Ela estava admirada com a descrição saudosa dele sobre o Prado, que seria uma espécie de dimensão superior e não o céu propriamente dito, onde os anjos seguiam uma ordem hierárquica que os dividiam em setores, do mais próximo até o mais distante do Trono, mas as coisas haviam mudado drasticamente quando o Trono se ausentou, para cuidar de sua recente criação, os humanos. Tudo se transformou a partir dali. Cam pausou a narração como se sua mente o carregasse para algum momento longínquo, e seu rosto tomou um ar triste que durou poucos segundos, o suficiente para que ela notasse, que recordar aquele momento, não lhe parecia tão agradável.

Disse-lhe que eles não conheciam os sentimentos e não sabiam o quão poderoso e traiçoeiros eles eram, e movidos por pura ingenuidade se entregaram. Tudo era novo e cada qual apreciava de suas descobertas a sua maneira, ele descobriu primeiro a amizade. Isso o tinha tornado mais próximo de alguns anjos, mas Cam explicou, que havia um dentre seus amigos que se transformou em um irmão, e que seguiu junto dele por milênios após a caída.

A Caída.

A forma como ele descreveu a revolta, tinha entendido que Lúcifer ocupava o lugar mais alto ao lado do Trono e tinha se apaixonado pelo Querubim ao seu lado nessa ordem, o amor tinha sido correspondido, mas logo outros sentimentos influenciaram aquela relação, como o orgulho e mesmo a inveja fazendo tudo ruir.
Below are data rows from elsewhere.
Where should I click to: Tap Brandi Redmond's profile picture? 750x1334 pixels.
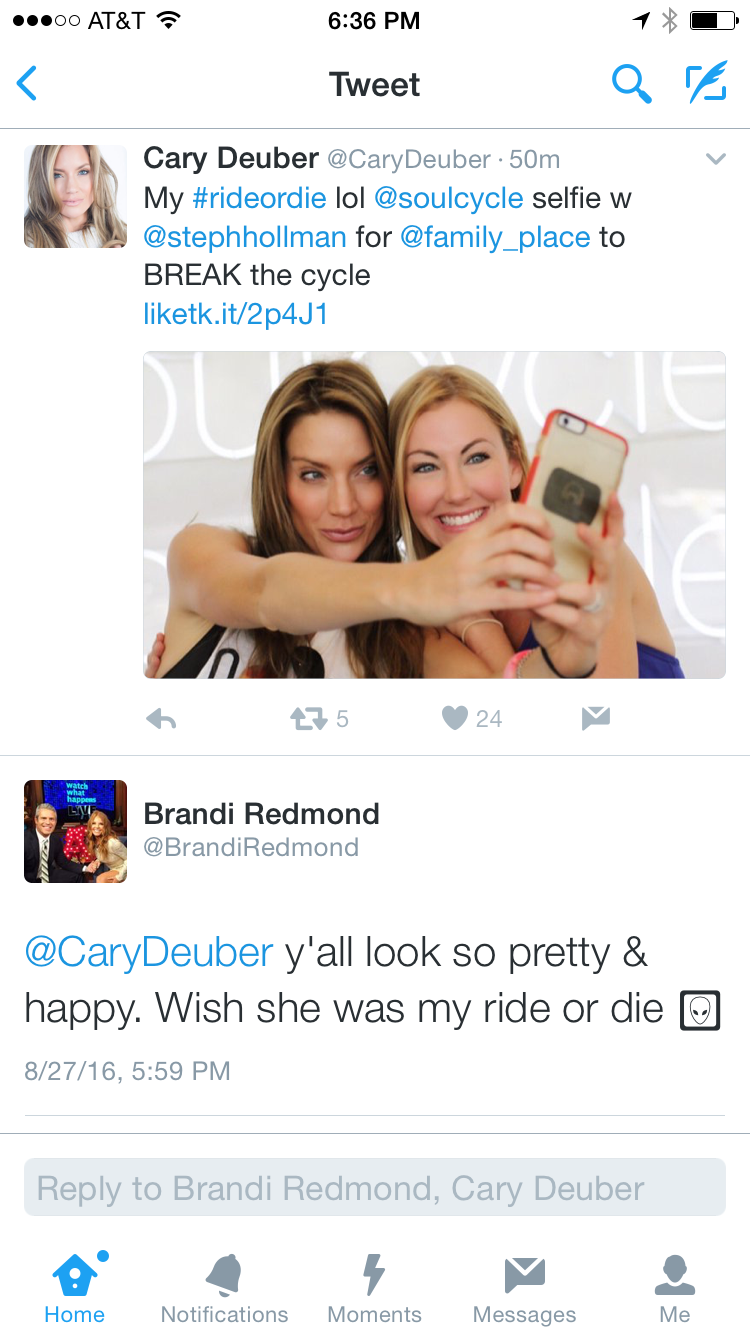[76, 831]
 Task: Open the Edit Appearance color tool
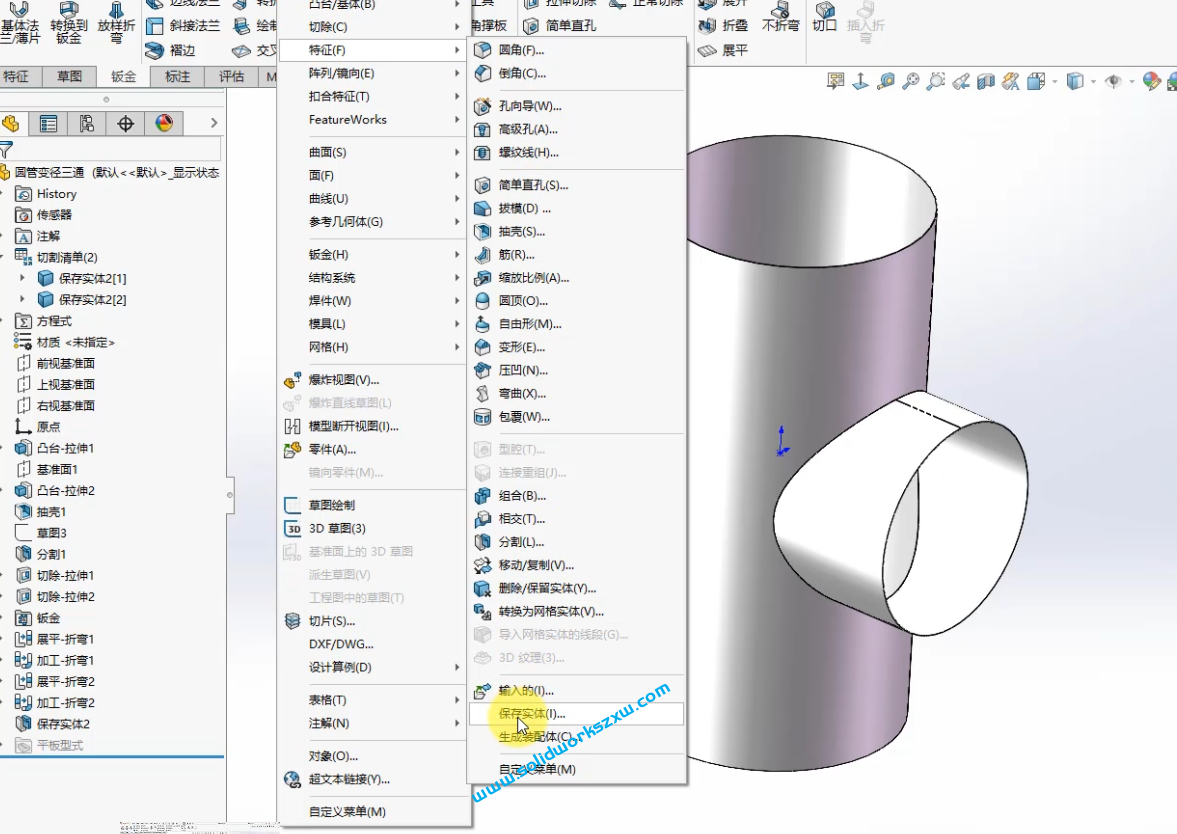coord(1152,81)
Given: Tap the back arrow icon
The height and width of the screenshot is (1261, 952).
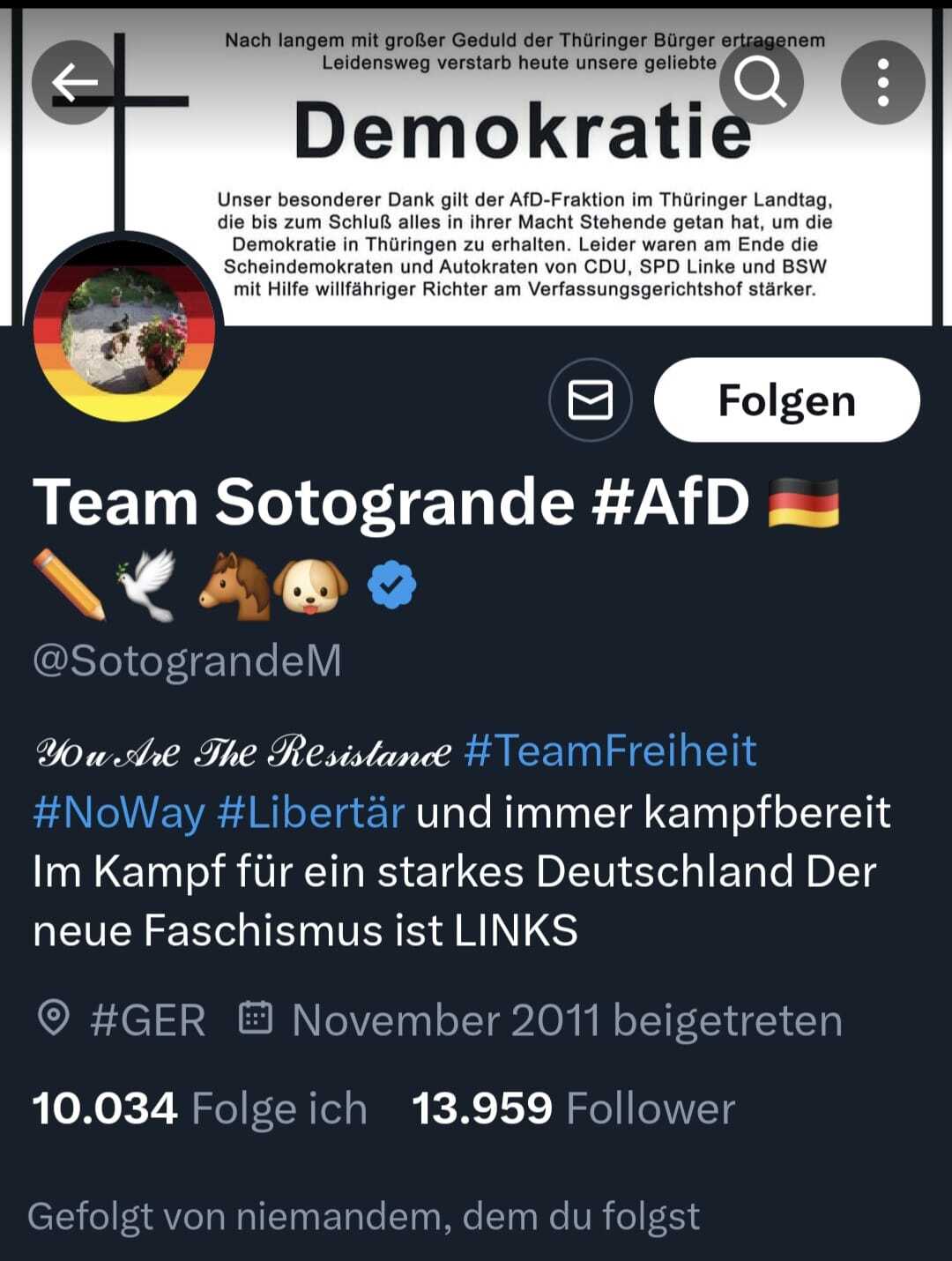Looking at the screenshot, I should tap(74, 83).
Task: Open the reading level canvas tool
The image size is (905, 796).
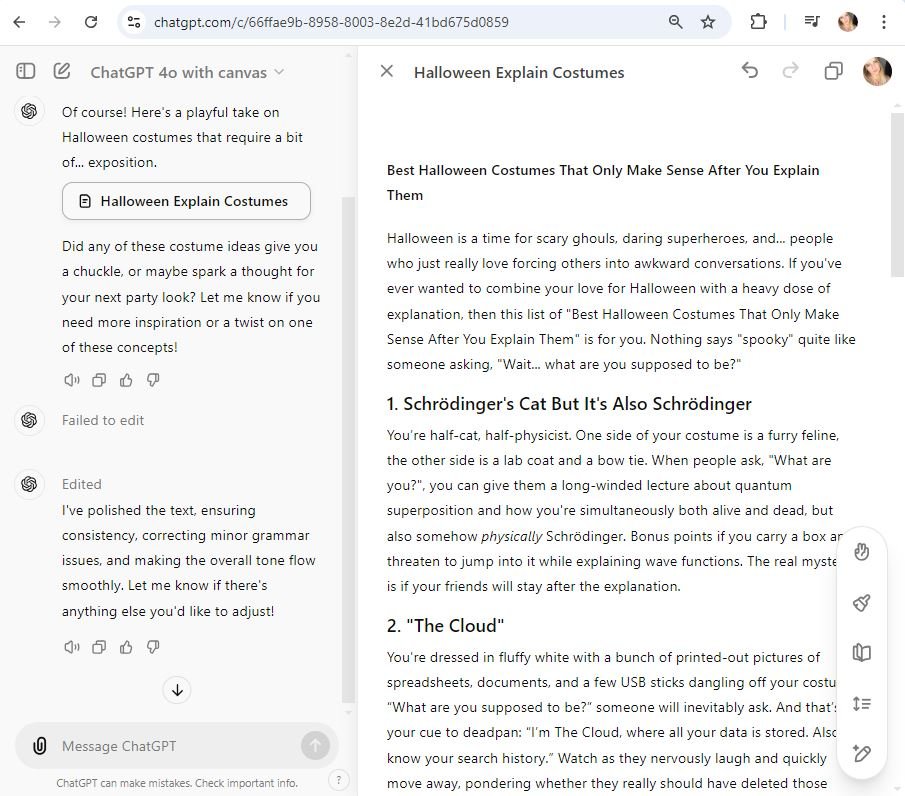Action: [x=862, y=653]
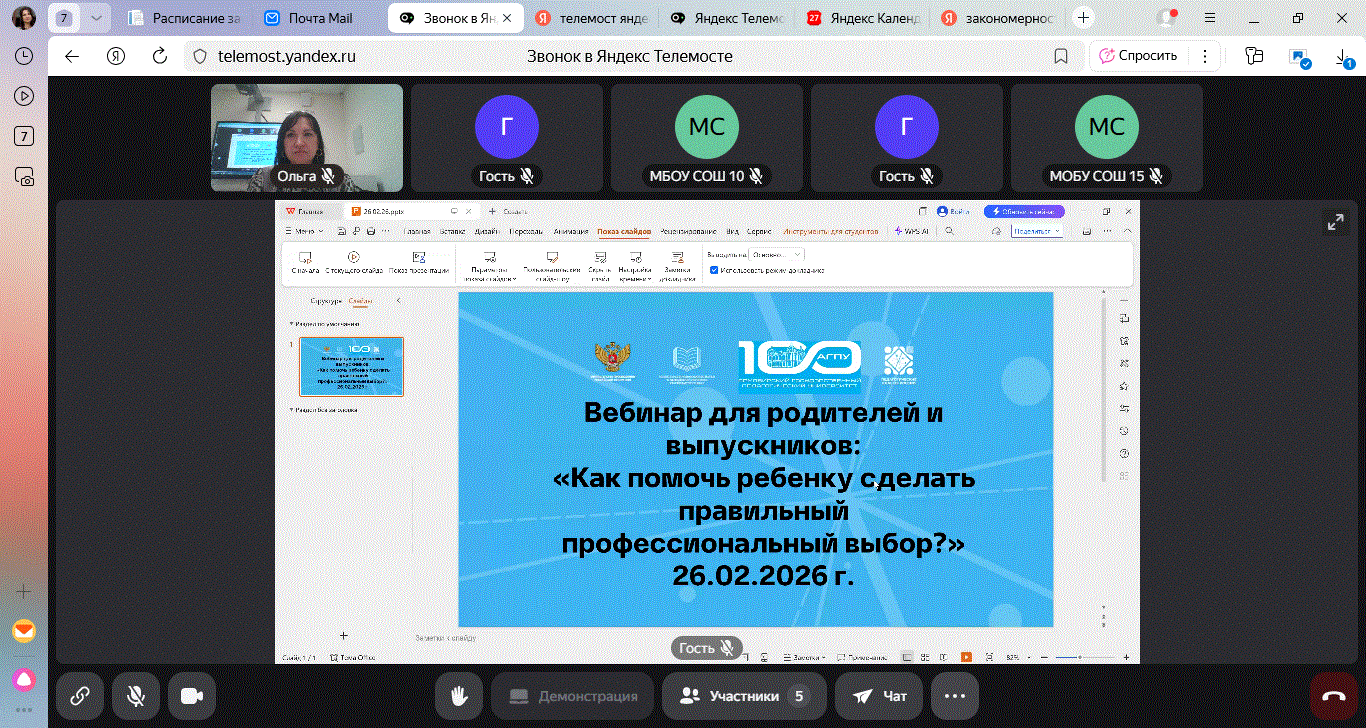Reload the Telemost page
1366x728 pixels.
(x=159, y=56)
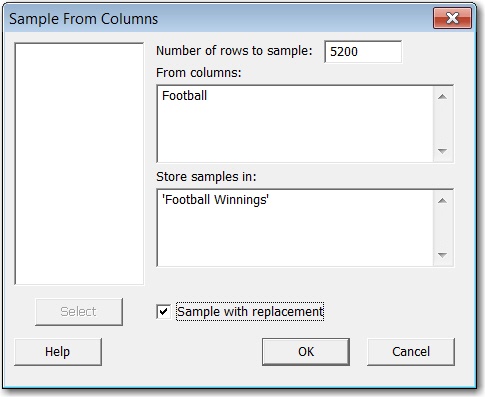Click the From columns scrollbar track
This screenshot has height=397, width=485.
point(442,124)
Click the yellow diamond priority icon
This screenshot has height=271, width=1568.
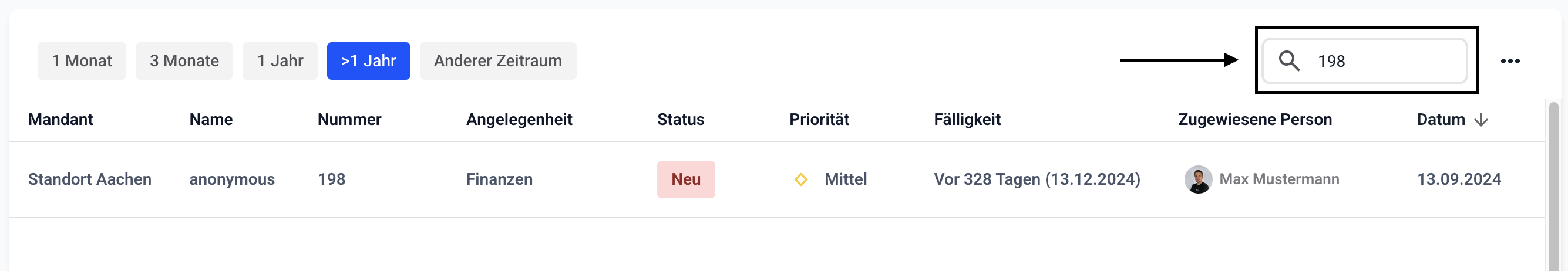[x=801, y=179]
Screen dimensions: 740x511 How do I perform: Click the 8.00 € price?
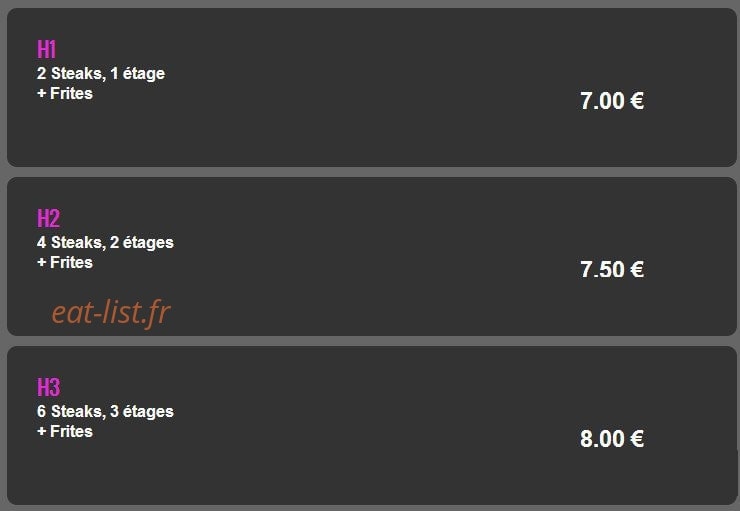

Lúcifer sentiu-se traído, o que pelo que Lilly entendeu não era totalmente mentira, pois quando ocorreu a Chamada para que os anjos escolhessem um lado, um deles se recusou afirmando que o lado que ele escolheria seria sempre do amor, o amor da também amada de Lúcifer.

Lilly imaginou o quão lindo seria o amor desses dois, mas como previsto nem tudo seria um mar de rosas, o casal foi amaldiçoado por ambos os lados e estariam fadados a se conhecerem, se apaixonarem, e sempre que a simples menção da real natureza da "Querubim" cruzasse sua consciência, ela morreria envolta por chamas enquanto seu amado afundaria em tristeza até que ela reencarnasse, e assim reiniciasse aquele círculo trágico.

Lilly não conseguia afastar o fato daquilo ser extremamente romântico e absurdamente cruel, imaginar o amor transmutado em sofrimento daquela maneira, fazia com que seus olhos lacrimejassem.

Cam parou por um momento e pareceu analisa-la antes de prosseguir.

Aquele casal havia passado por muitos encontros e dolorosas separações, e Cam sempre esteve por perto, ao lado de seus amigos, até mesmo depois daquele dia, ele suspirou pesadamente e ela percebeu uma áurea triste pousou sobre ele.

-Você deve estar se perguntando o por que estou contando tudo isso, não é mesmo? – Ela sentiu falta de entusiasmo na voz dele, Cam parecia abatido.- O seu sonho é parte de toda essa história. – Ele a olhou fixamente. – E você também, Li.

Ela não via uma maneira de estar interligada a essa história, senão por seu amor por Cam, mas isso não teria tanto acréscimo aquela jornada que ele descrevia.

Seus olhares se cruzaram novamente, os olhos dele atingiam um tom esmeraldas reluzente e intenso, e Lilly percebeu que havia mais além do que já tinha sido contado até aquele momento.

-Mas aonde eu me encaixo nisso tudo? – Foi sincera em seu questionamento.

-Você poderia me contar sobre o seu sonho? – Ela estreitou o olhar claramente confusa, mas contou tudo que se lembrava da versão mais recente de seu sonho, evitando detalhar todo aquele emaranhado de sensações que sentiu.

Quando ela terminou, Cam segurou as mãos dela entre as suas. Falar sobre tudo o que aconteceu não era muito difícil, seus sentimentos eram claros quanto a isso, contudo haviam revelações diretamente relacionadas com outros que Cam não sabia se devia realmente expor, porém aquela sensação de que devia sinceridade a ela, o motivou a prosseguir.

- Olha, eu não sei exatamente o porquê ou mesmo como isso foi possível, mas o seu sonho, descreve um momento em meu passado. – A boca dela se entreabriu e suas mãos se ajustaram melhor a dele em reflexo ao seu espanto. – Aquele seria o dia do meu casamento, mas como você deve saber, as coisas não correram como o planejado, ela me chutou e eu mudei de lado. – Cam abriu um sorriso amargo e sem humor.

Lilly imaginava se sua mente estava processando tudo com a mesma velocidade que as informações lhe atingiam, pois ficou estática, seu olhar pousou em um canto qualquer a motivando a se concentrar. Se ele estava noivo naquela época, isso explica que aquela mulher que devia ter uma pedra no lugar do coração, era sua noiva, mas e o seu pai? Aonde ele se enquadra nisso tudo? Provavelmente essa parte tenha sido criada por ela.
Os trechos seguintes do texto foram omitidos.